Has Intel Got It Wrong On Finfets?
Intel’s triangular finfets suffer a severe performance disadvantage to rectangular finfets and a further disadvantage in respect to SOI finfets, says Professor Asen Asenov of Glasgow University who is the CEO of Gold Standard Simulations.
“Intel may have technological reasons for adopting this shape but by doing so you reduce performance by 12-15%,” Asenov tells me.
With IBM licensing a potentially higher performing finfet design to UMC, Asenov’s findings raise the prospect of Intel having to go back to the drawing board and re-engineer its finfets. That would set Intel’s product and process technology plans back by a year or more.
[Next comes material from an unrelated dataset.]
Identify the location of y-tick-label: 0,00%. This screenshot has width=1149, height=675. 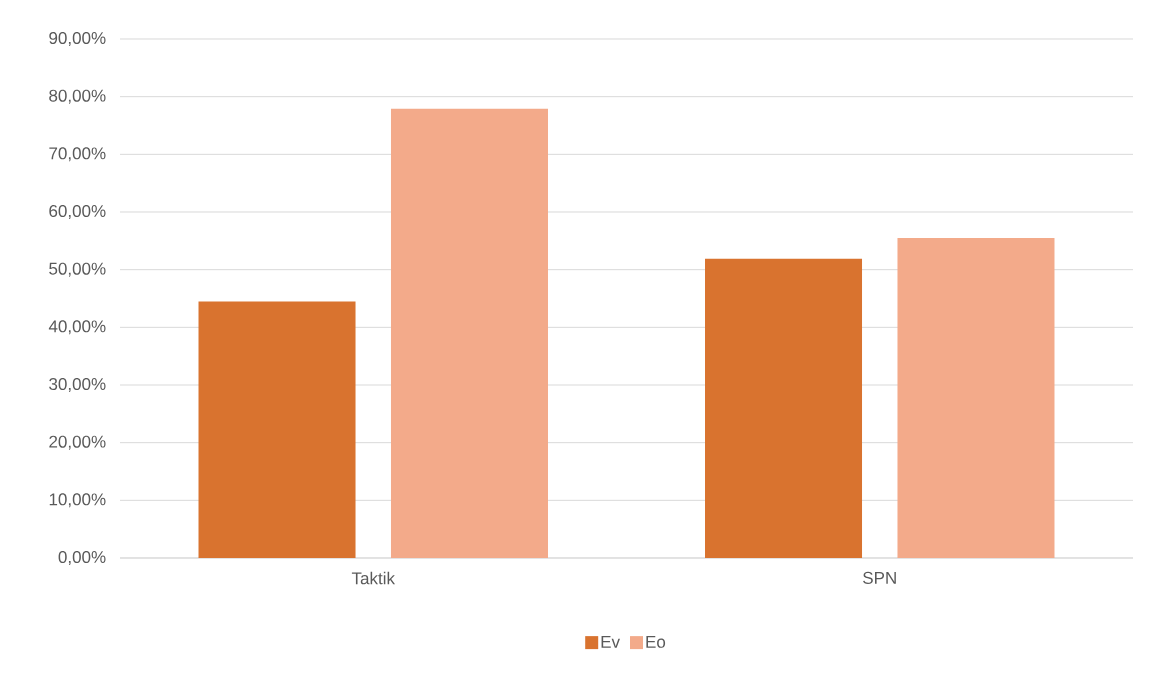
(82, 558).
In a paper on the GSS website, Asenov points out that, while Intel bulk FinFETs have 12%-15% less performance than equivalent rectangular bulk FinFET, compared to rectangular ‘bulk’ FinFETs, rectangular SOI FinFETs have either 5% higher drive current at equivalent threshold voltage and leakage, or 2.5 times less leakage at equivalent on current.
“Bearing in mind that it is easier to make rectangular SOI FinFETs than rectangular bulk FinFETs, moving from triangular Intel bulk FinFETs to rectangular SOI FinFETs can deliver approximately 20% performance improvement,” says Asenov.
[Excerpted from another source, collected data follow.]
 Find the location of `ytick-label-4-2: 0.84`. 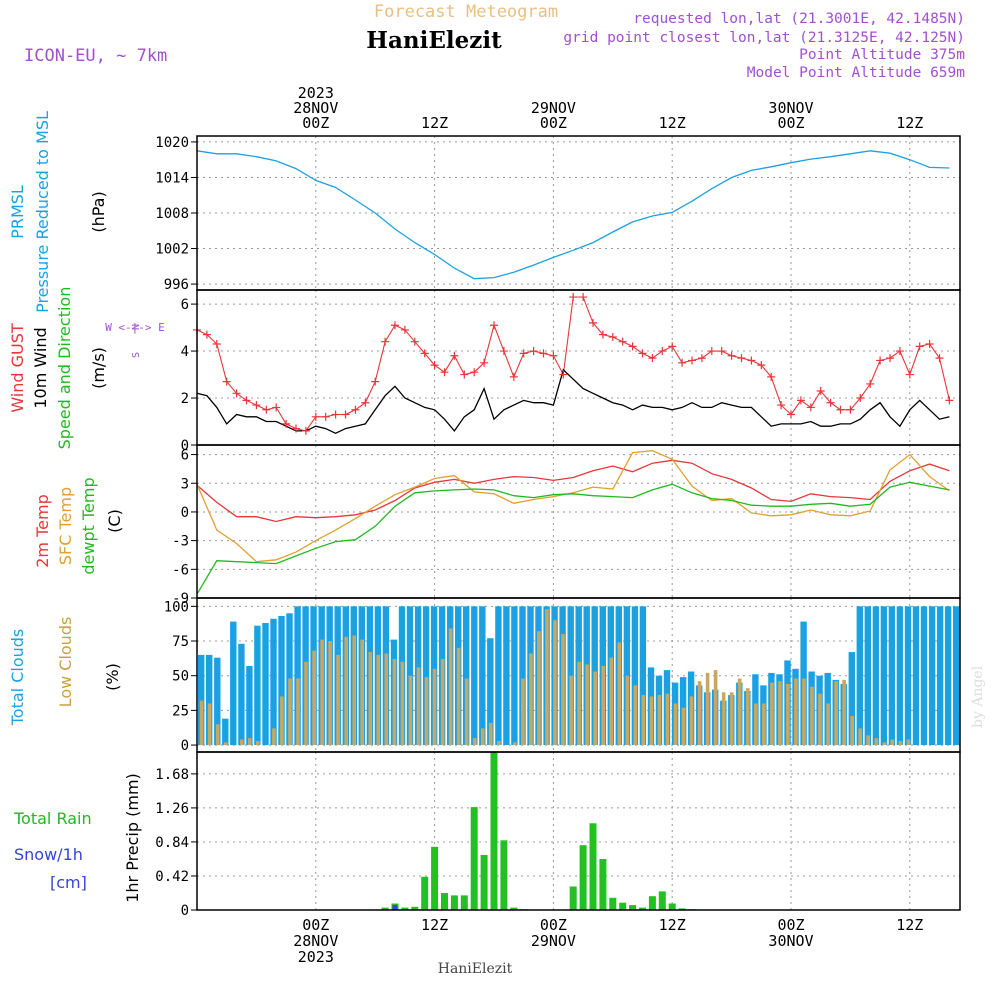

ytick-label-4-2: 0.84 is located at coordinates (172, 843).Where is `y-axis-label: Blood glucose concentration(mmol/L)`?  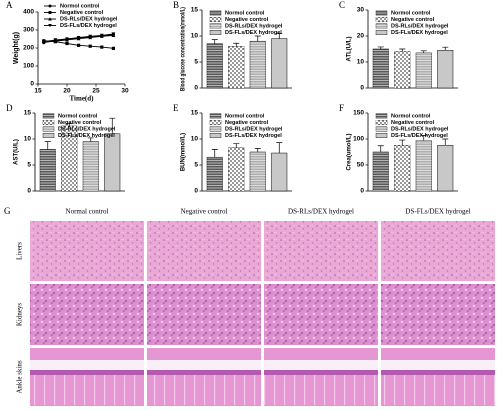 y-axis-label: Blood glucose concentration(mmol/L) is located at coordinates (184, 49).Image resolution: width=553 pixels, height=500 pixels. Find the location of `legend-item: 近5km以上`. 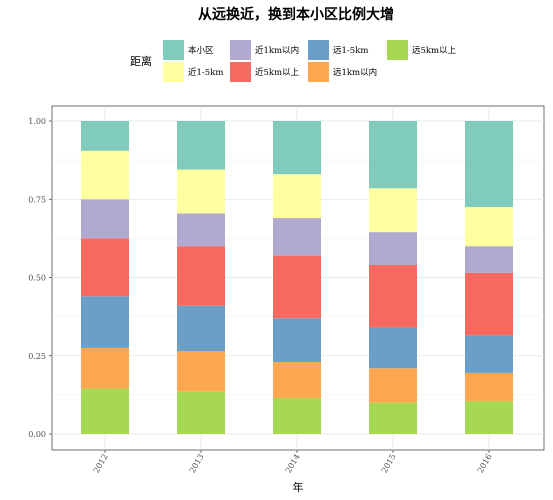

legend-item: 近5km以上 is located at coordinates (265, 72).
Asked why he thinks Intel has adopted this disadvantageous shape, Asenov replies: “We have very little solid knowledge. Maybe there’s a technological reason associated with the deposition of HK gate dielectric over vertical walls.”
“IBM can make nice rectangular shaped vertical walls,” adds Asenov.
This could be a problem for Intel because IBM has licensed its technology to UMC, the No.2 foundry.
Meanwhile Gobalfoundries, the No.3 foundry, is preparing SOI technology.
“There has never been a time in my life, and I’ve been in this business for 35 years, when it’s been so exciting and so complicated,” says Asenov, “companies will have to decide on the different technologies and these will be very expensive decisions. It will also mean very difficult decisions for the fabless companies.”
If Intel has to go back and re-engineer its finfets, it will lose the process technology advantage it currently enjoys. If it decides not to to re-engineer its finfets, Intel could find its process technology produces ICs which under-perform ICs made on the finfet processes which will be deployed at the key foundries.